In recent years, the pathway has emerged as a target to block the formation of blood vessels – called angiogenesis – in solid tumors. Kopan says he is not advising that anti-Notch clinical trials already under way be halted. These early trials generally involve short-term use of the drugs and are designed to assess safety. However, he says patients who take anti-Notch therapies for extended periods should receive MRI scans to check for liver abnormalities.
In the new research, Kopan and his colleagues engineered mice to develop random but progressive disruptions in the Notch1 gene in cells that depend on its signal. This model mimics a scenario that may occur in cancer patients receiving anti-Notch therapies for extended time periods. Then, the researchers monitored the mice for any potential negative consequences and compared the outcomes of 41 mutant mice to 45 normal “control” mice. Within several months, the experimental mice developed opaque corneas, which were already known to be associated with a loss of Notch1 signaling. Otherwise, for more than a year, the genetically engineered mice appeared to grow and develop normally. Then, for no apparent reason, they started dying suddenly. The researchers conducted autopsies on 13 pairs of experimental and control mice.

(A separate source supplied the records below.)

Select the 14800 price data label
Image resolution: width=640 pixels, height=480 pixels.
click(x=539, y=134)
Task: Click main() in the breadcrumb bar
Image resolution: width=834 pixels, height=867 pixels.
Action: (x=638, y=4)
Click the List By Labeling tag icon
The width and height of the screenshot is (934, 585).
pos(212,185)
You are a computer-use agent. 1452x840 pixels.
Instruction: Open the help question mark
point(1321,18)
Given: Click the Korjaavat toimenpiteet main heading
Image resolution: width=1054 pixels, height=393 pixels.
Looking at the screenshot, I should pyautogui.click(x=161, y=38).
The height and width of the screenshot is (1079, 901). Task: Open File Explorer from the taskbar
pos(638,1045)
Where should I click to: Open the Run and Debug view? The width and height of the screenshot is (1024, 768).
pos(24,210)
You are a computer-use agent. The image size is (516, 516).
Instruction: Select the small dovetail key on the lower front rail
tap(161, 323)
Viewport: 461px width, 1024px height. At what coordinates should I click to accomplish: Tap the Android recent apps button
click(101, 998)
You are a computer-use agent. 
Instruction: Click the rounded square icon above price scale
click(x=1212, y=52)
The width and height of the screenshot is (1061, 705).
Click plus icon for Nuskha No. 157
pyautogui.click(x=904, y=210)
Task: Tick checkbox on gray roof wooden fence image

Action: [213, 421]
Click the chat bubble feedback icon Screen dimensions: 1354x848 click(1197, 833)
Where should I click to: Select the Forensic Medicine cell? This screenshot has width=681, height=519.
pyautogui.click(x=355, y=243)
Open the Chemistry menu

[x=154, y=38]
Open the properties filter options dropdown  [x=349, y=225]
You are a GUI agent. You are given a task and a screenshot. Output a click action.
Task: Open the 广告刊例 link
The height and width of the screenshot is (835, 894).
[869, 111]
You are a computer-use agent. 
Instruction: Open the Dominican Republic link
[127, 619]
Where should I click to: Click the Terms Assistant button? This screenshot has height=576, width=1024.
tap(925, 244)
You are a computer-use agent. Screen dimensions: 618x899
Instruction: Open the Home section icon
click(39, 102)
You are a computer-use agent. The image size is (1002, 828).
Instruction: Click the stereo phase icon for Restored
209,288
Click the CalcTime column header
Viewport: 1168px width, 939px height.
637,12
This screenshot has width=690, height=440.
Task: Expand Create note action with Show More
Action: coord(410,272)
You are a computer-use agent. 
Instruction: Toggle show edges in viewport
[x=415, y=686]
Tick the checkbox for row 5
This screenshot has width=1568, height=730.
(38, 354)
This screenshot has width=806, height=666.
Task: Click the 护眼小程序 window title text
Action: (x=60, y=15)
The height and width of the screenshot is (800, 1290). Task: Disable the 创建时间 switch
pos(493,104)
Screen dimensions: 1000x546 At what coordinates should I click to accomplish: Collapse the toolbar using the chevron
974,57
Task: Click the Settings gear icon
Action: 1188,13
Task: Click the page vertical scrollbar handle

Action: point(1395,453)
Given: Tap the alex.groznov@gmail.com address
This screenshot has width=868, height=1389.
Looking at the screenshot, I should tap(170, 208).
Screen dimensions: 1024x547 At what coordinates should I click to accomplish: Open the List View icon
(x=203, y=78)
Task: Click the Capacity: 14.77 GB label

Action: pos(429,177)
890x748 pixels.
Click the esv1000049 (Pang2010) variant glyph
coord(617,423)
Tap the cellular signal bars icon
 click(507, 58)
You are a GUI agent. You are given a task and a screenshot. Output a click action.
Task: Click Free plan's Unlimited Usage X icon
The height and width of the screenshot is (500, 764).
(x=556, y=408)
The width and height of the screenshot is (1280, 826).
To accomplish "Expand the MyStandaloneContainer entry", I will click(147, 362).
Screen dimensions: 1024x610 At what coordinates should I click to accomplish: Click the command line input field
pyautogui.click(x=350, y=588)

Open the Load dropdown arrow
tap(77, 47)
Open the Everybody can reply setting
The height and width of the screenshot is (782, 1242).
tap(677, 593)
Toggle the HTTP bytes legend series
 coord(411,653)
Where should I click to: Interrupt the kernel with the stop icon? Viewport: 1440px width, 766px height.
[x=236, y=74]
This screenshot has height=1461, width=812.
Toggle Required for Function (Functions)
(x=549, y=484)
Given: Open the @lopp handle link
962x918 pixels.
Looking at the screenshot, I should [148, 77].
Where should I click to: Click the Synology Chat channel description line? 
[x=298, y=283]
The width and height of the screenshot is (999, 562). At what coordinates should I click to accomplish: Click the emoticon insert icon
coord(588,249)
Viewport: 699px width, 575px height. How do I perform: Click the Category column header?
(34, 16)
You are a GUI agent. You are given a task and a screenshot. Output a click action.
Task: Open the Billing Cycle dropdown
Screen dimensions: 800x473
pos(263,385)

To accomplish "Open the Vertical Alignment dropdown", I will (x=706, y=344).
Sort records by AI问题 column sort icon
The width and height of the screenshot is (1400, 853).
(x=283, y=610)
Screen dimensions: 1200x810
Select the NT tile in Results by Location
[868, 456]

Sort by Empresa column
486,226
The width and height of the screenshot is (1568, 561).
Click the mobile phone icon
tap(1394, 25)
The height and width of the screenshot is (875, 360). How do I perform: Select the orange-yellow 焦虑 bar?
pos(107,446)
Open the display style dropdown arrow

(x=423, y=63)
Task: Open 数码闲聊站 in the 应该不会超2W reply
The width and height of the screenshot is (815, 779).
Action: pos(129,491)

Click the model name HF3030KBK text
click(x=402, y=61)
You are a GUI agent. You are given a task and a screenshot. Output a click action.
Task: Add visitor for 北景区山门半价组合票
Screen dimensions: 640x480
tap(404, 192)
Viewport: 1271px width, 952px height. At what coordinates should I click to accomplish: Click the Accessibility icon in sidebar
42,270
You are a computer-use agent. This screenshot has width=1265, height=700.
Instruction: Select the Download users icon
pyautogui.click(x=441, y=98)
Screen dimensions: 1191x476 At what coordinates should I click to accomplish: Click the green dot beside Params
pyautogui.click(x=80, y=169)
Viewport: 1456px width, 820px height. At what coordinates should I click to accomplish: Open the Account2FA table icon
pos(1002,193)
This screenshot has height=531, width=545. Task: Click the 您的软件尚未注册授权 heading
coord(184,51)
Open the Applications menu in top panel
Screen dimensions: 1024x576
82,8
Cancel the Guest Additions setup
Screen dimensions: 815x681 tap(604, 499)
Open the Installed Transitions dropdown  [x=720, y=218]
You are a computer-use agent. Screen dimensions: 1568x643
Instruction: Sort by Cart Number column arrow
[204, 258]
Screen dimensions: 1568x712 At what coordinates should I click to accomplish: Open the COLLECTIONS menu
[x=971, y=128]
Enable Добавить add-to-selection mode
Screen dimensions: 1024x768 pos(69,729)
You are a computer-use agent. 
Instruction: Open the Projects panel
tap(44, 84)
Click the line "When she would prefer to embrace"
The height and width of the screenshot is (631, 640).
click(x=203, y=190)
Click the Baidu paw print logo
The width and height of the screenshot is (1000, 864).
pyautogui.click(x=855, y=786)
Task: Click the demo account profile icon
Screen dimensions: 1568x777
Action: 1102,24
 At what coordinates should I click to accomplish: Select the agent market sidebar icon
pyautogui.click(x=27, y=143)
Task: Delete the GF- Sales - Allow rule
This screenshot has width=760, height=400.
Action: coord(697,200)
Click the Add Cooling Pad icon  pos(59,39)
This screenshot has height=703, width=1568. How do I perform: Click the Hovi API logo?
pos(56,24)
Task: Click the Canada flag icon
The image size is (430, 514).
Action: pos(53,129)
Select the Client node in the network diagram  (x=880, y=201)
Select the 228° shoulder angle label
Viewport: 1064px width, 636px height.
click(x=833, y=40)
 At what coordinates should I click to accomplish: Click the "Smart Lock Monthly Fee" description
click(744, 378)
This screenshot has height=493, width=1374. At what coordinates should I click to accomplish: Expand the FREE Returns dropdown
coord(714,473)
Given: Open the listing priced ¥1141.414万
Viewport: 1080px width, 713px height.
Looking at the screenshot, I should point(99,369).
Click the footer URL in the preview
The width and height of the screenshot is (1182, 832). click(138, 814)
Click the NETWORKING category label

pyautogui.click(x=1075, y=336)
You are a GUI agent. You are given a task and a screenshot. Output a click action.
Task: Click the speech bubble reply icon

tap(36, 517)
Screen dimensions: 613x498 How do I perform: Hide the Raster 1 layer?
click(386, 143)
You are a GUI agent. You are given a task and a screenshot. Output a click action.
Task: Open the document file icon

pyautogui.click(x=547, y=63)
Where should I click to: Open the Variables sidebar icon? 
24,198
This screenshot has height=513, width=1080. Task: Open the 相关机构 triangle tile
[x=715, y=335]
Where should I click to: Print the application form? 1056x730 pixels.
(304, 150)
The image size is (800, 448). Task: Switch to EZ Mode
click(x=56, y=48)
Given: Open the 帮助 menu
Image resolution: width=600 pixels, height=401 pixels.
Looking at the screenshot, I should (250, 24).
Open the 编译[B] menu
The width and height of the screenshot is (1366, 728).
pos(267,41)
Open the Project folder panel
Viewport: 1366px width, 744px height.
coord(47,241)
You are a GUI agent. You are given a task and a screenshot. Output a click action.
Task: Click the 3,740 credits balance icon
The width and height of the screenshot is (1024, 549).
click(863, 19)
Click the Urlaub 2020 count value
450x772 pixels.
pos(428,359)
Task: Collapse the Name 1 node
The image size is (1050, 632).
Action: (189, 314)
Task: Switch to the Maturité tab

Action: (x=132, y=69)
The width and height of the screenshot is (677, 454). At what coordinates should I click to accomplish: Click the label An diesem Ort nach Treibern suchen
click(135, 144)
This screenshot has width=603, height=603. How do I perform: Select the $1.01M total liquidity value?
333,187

They noted vascular tumors and/or abnormal collections of blood vessels called hemangiomas in 85 percent (11/13) of the mutant mice, primarily in the liver. Some of the mice developed additional tumors in the uterus, colon, lymph nodes, skin, ovary and testis. None of the control animals developed vascular tumors or hemangiomas. On average, the experimental mice lived 420 days compared with 600 days for the control mice. “It is highly unlikely that mice in the experimental group would randomly die so soon,” Kopan explains. “When we examined the mice, we found evidence of ruptured blood vessels and pooling of blood in their body cavities along with an odd-looking liver pathology.”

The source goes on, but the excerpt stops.